His death in the seventeenth century has long provoked comment and vitriol, with many still divided on the subject of whether he was a traitor or a patriot.
Jointly organised by Mec Vannin and the local branch of the Celtic League, the anniversary of Christian’s death also provides a platform for members of the community to enjoy the opportunity of free speech, as well as remembering the man nick-named Illiam Dhone (Brown-Haired William).
Introduced by Bernard Moffatt, the oration in Manx Gaelic was given by Chair of Mec Vannin, Mark Kermode, followed by a second in the English language by Bill Henderson MLC who spoke on the topic of the return of The Chronicles of Mann and the Isles to the Island.
It’s an important, historical document, covering the early history of the Isle of Man and thought to have been written at Rushen Abbey in Ballasalla – although other historians suggest that the content may have been recorded at the Cistercian Abbey at Furness. But the main thrust of his speech focused upon a plea for the return of the publication from the British Library in England. Back in 2007 he invoked a Resolution in Tynwald for the return of the Chronicles, but has lately detected further interest about the subject from his fellow members of the legislature.

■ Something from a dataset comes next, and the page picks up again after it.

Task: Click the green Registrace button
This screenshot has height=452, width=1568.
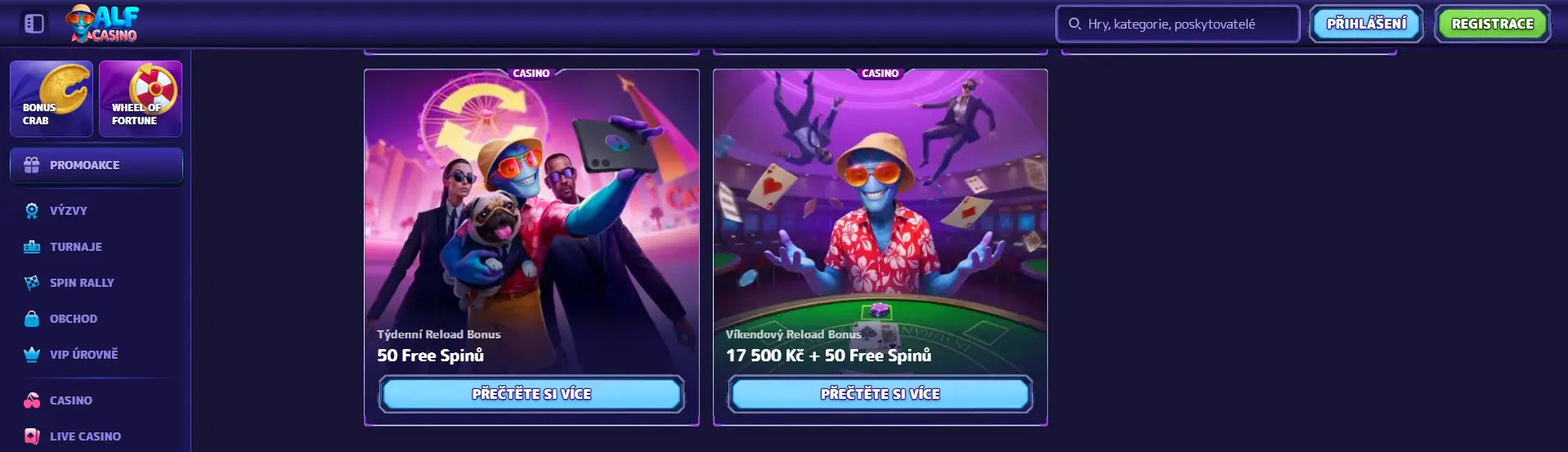Action: [x=1492, y=24]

This was followed by the annual wreath-laying ceremony and singing of the Manx National Anthem in both Manx and English.
Once the crowd dispersed, there was an opportunity to either attend a special service at Malew Parish Church (where Christian is believed to be buried), or travel back into Castletown for a post music session at Compton Vaults, where hot soup was available in return for a donation to the Isle of Man Food Bank situated in Tromode.